Et le prêtre chez nous ne viendra pas encor ! »
Ensuite ils reprenaient d’un air plein de tristesse :
« Ceux de Houad sont heureux, ils ont toujours la messe ! »
Et, sans plus espérer, graves, silencieux,
Sur leur île jumelle ils attachaient les yeux.
« À genoux ! dit soudain le Chef, voici qu’on hisse
Le pavillon de Dieu, c’est l’heure de l’office. »
Alors vous auriez vu tous ces bruns matelots,
Ces femmes, ces enfants, priant le long des flots.
Mais, comme les pasteurs qui regardaient l’étoile,
Les yeux toujours fixés sur la lointaine voile.
Tout ce que sur l’autel le prêtre accomplissait,
Le saint drapeau d’une île à l’autre l’annonçait.
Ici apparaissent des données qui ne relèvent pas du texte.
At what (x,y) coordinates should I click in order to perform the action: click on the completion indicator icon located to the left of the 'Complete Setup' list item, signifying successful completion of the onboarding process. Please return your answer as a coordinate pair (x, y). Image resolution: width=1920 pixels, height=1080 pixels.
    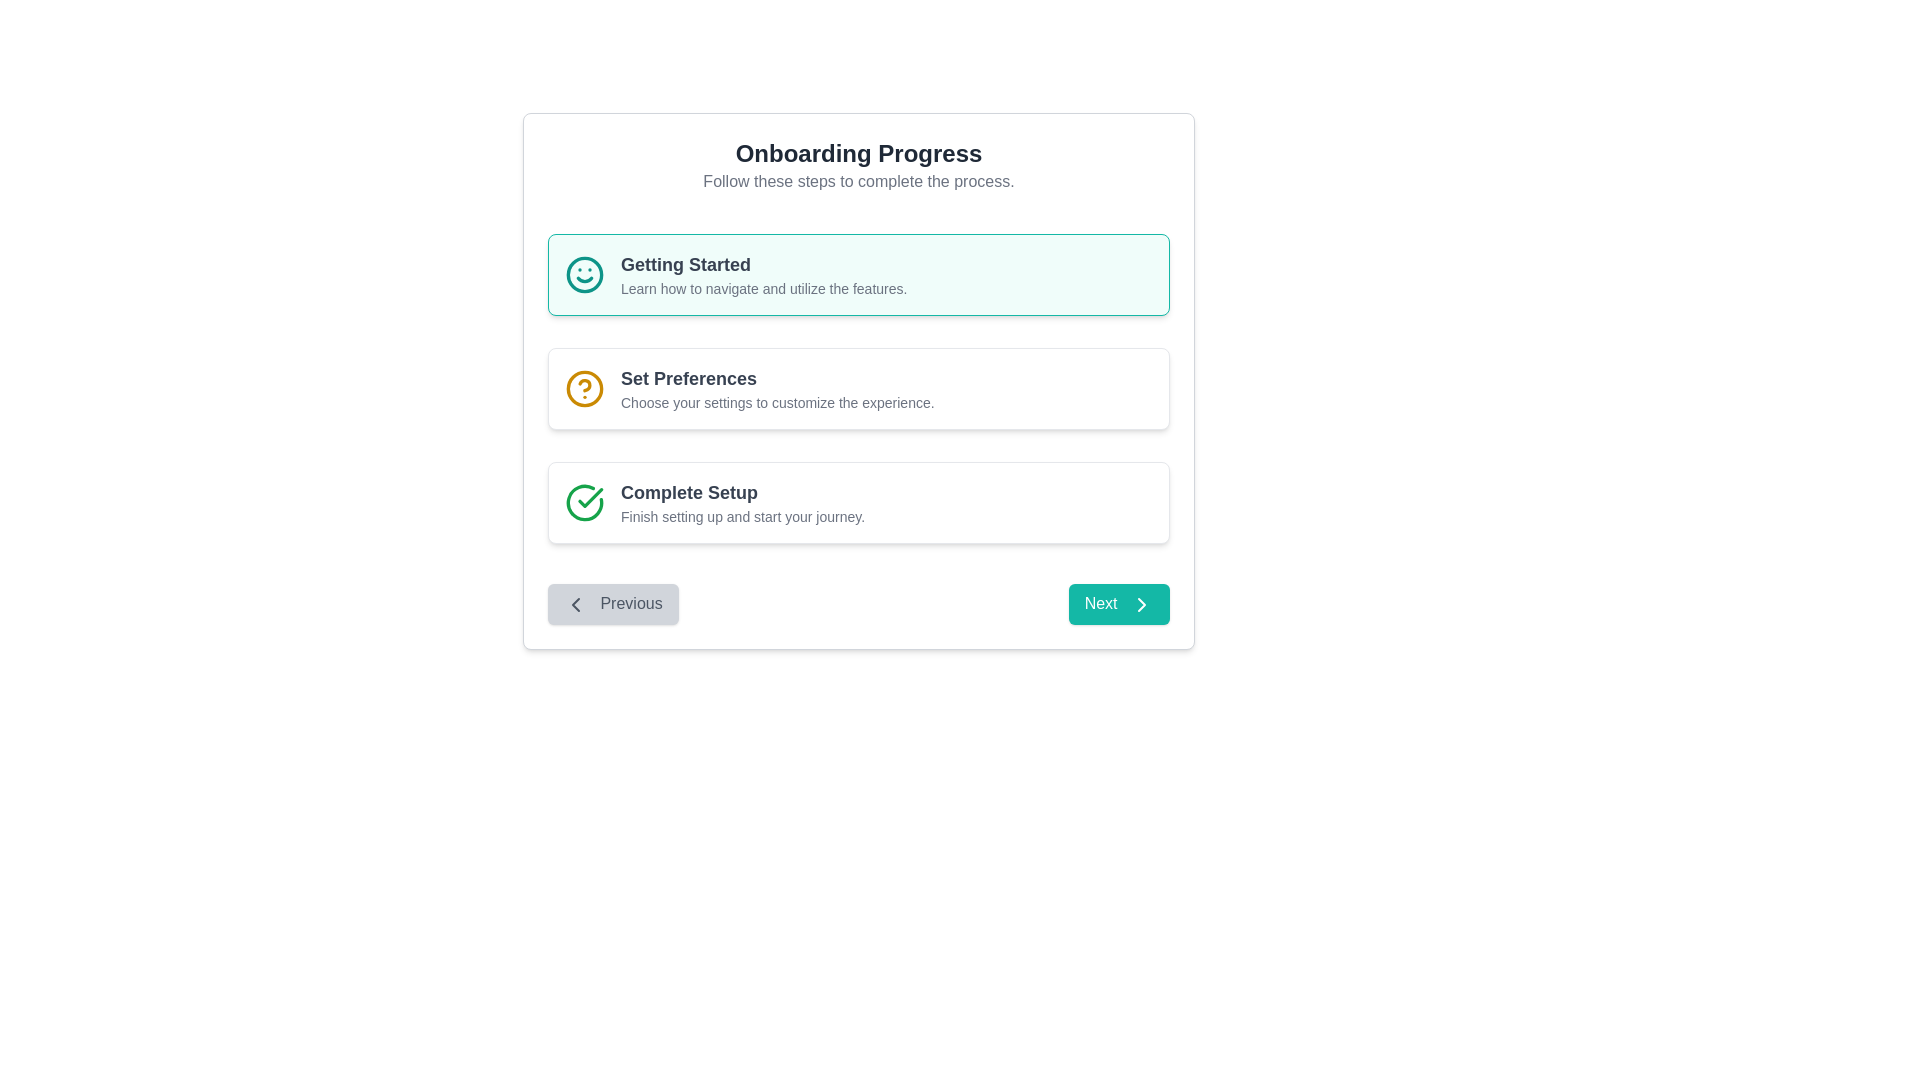
    Looking at the image, I should click on (584, 501).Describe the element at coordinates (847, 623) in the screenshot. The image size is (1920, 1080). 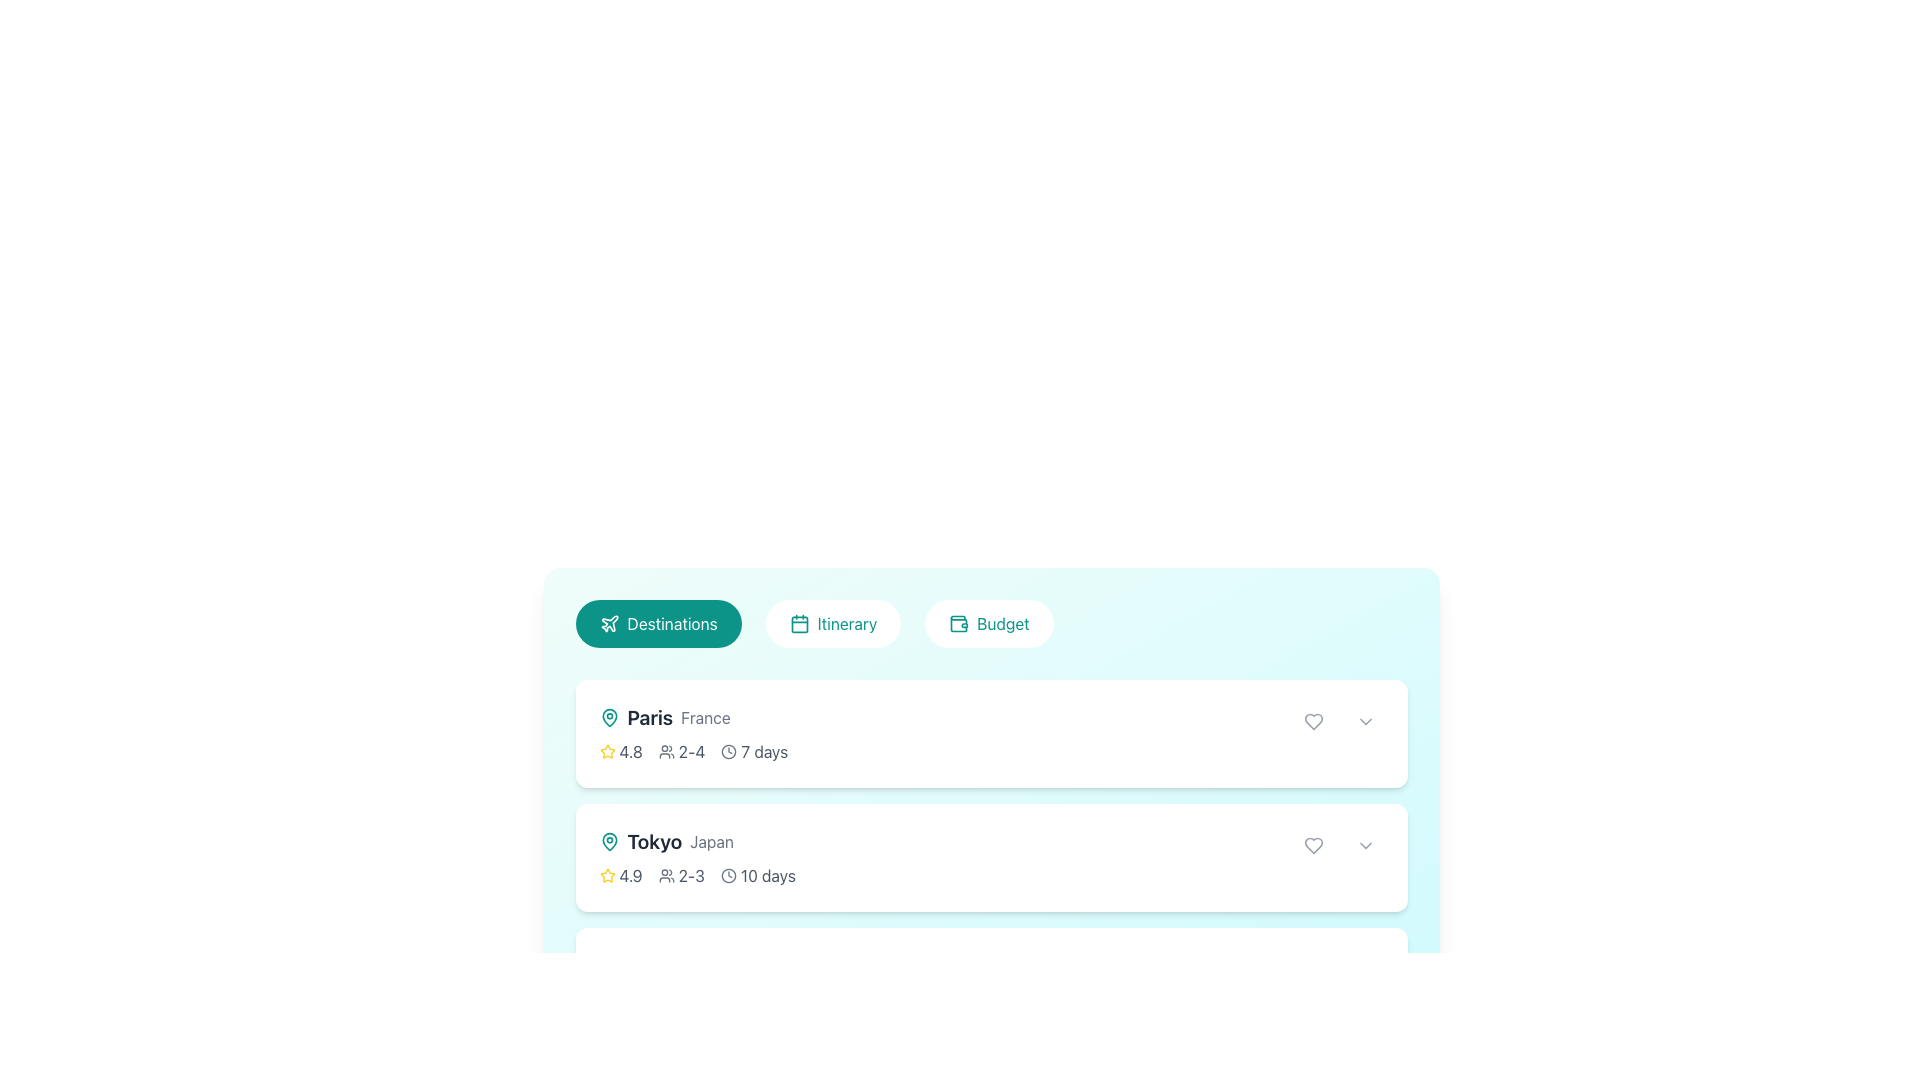
I see `the Text label within the button that navigates to the Itinerary section` at that location.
Ingénieux appel ! Par les yeux entendue,
La parole de Dieu traversait l’étendue ;
Les îles se parlaient ; et, comme sur les eaux.
Tous ces pieux marins consultaient leurs signaux !

« Hélas ! disait, le soir, au seuil d’une chaumière,
Le jeune homme étranger, votre île hospitalière,
Votre sainte maison, demain nous la quittons !
Kegrettez-nous un peu, nous qui vous regrettons.
Ou bien, pour quelques jours quittez ces lieux saumâtres.
Et venez avec moi voir le pays des pâtres.
Dans les herbes des prés courir les gais ruisseaux,
Et les chênes verdir, et chanter les oiseaux. »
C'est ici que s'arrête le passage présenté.